Em agosto de 2024, após as eleições venezuelanas, concluí assim um artigo publicado no El País:
As imagens da repressão na Venezuela — e de um governo que se barricou sem sequer querer mostrar as atas da sua suposta vitória — constituem um presente inestimável para os reacionários de todos os quadrantes. Um “socialismo” associado à repressão, à escassez diária e ao cinismo ideológico não parece ser a melhor base para “make progressism great again”, se assim se pode dizer.
Eu sublinhava que “se, no passado, o chavismo era um trunfo – material e simbólico – para as esquerdas regionais, desde meados da década de 2010, tornou-se cada vez mais um fardo”. No final do século XX, para uma esquerda que acreditava ter de enfrentar ainda muitos anos de desorientação política, o chavismo caiu do céu como um milagre.
Após a queda do muro de Berlim e em pleno reinado do “pensamento único” neoliberal, ouvir um presidente latino-americano falar de socialismo era realmente algo inesperado.
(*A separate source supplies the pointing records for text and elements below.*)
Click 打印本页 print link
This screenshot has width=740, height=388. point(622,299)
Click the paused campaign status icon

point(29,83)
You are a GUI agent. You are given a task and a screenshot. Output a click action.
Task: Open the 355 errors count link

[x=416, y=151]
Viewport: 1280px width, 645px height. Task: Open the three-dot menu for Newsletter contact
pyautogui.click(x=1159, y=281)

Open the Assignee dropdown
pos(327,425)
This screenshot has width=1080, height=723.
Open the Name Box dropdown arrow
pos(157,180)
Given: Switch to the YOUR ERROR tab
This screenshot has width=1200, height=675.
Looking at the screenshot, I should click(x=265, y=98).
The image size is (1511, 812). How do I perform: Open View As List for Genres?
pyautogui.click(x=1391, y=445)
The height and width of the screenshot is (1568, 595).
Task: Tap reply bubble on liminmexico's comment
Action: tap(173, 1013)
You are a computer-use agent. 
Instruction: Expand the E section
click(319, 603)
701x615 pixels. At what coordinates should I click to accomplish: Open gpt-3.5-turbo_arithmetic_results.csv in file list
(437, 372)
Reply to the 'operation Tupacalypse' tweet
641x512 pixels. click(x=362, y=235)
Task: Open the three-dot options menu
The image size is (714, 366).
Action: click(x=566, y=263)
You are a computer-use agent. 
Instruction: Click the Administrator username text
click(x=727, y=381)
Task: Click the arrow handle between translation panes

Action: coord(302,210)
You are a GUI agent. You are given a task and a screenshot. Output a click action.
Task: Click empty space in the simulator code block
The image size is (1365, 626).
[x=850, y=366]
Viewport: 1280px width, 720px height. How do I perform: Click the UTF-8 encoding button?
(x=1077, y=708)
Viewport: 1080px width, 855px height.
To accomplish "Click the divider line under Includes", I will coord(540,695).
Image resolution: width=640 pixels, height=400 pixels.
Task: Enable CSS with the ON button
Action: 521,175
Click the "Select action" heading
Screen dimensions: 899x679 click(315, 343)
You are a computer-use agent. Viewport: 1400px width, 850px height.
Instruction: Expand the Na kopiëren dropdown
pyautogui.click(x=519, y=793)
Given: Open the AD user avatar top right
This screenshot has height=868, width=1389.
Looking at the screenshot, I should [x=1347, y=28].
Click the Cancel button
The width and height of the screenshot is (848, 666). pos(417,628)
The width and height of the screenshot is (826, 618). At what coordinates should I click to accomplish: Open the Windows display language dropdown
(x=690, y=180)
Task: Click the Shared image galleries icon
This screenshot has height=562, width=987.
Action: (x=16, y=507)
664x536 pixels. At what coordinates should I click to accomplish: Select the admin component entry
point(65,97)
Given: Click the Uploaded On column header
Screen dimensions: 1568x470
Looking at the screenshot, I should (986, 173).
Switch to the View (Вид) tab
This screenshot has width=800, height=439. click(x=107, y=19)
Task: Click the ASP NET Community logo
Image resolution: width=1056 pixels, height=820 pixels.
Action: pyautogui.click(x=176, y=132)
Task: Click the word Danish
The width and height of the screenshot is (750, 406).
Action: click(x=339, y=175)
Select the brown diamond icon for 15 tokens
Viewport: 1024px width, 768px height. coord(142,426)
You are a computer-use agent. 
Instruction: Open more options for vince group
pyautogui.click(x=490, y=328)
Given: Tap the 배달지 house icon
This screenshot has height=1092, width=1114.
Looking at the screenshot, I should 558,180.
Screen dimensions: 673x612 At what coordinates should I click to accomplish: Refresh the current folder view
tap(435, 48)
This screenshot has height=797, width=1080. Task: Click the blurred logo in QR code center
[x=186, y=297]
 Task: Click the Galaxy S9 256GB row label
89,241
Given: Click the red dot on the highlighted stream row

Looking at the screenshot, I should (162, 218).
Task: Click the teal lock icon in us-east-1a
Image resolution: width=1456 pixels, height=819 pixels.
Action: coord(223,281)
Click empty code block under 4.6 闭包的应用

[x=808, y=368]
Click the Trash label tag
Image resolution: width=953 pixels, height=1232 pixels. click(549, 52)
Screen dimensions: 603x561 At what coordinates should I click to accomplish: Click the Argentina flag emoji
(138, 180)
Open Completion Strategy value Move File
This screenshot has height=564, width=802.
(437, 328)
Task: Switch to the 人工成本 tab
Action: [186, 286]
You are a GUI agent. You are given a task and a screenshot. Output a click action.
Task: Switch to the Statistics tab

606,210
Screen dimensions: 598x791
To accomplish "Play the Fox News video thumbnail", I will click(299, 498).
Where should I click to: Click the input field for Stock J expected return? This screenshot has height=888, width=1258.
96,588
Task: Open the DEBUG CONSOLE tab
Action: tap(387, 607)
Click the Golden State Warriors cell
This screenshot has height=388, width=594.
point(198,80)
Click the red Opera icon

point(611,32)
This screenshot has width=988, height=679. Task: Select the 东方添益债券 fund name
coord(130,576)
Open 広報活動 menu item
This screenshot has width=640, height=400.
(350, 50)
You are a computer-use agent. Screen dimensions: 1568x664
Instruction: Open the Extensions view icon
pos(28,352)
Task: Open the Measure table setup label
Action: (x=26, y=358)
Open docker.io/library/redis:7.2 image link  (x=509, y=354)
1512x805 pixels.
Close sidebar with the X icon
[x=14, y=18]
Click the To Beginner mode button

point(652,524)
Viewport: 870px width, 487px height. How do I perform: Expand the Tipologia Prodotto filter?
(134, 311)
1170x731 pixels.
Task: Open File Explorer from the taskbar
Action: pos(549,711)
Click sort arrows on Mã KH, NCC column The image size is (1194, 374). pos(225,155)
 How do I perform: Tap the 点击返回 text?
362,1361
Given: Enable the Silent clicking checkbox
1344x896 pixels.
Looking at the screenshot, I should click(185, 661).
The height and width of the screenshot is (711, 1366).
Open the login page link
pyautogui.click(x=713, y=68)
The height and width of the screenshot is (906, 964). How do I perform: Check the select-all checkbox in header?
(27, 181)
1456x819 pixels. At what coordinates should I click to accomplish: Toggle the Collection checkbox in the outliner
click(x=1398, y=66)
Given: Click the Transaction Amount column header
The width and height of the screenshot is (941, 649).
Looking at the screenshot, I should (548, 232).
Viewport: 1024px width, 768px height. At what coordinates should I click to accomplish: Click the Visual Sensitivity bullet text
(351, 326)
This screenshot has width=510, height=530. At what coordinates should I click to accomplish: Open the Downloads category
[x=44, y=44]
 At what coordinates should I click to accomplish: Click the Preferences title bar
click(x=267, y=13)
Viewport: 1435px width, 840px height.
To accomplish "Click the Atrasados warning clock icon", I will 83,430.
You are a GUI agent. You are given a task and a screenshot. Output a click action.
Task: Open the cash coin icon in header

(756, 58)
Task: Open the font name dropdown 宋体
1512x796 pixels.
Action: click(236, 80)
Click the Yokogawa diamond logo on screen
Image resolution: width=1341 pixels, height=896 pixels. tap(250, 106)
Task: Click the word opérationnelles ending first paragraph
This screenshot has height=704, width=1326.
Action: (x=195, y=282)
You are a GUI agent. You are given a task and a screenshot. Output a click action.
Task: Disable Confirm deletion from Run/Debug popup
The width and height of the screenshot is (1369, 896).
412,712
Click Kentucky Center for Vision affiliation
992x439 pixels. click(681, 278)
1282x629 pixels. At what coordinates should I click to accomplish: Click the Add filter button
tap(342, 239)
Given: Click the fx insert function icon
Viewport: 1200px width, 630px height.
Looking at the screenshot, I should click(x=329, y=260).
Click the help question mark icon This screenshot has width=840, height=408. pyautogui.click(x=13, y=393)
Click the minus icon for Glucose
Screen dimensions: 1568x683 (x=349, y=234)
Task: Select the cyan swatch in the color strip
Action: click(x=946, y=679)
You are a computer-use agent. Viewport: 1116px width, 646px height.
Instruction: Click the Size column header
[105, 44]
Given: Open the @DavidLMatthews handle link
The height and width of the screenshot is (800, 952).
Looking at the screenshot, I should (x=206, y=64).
Chávez era capaz de citar o livro Bolshevism: The Road to Revolution («Bolchevismo: o caminho para a revolução», não traduzido), do marxista britânico Alan Woods — sobre a importância do “partido revolucionário” — e ler trechos dele na televisão. Ou oferecer um exemplar de Veias Abertas da América Latina a Barack Obama, ou ainda convidar pensadores de esquerda para discutir as suas visões sobre a mudança social em Caracas. Em suma, Chávez reabriu o debate sobre o socialismo, quando este parecia encerrado com o colapso do bloco soviético e a inserção da China na globalização neoliberal.
Várias iniciativas de “poder popular” pareciam dar corpo a essa revolução – Fidel Castro finalmente encontrou alguém a quem passar o testemunho. A América Latina era novamente o território da utopia e um turismo revolucionário colorido desembarcava em Caracas e nos seus bairros mais combativos, como o emblemático 23 de Enero.
Mas sob esse manto de radicalismo, rapidamente se formou uma elite que usou o Estado como fonte de enriquecimento pessoal e pilhagem dos recursos nacionais, incluindo o petróleo.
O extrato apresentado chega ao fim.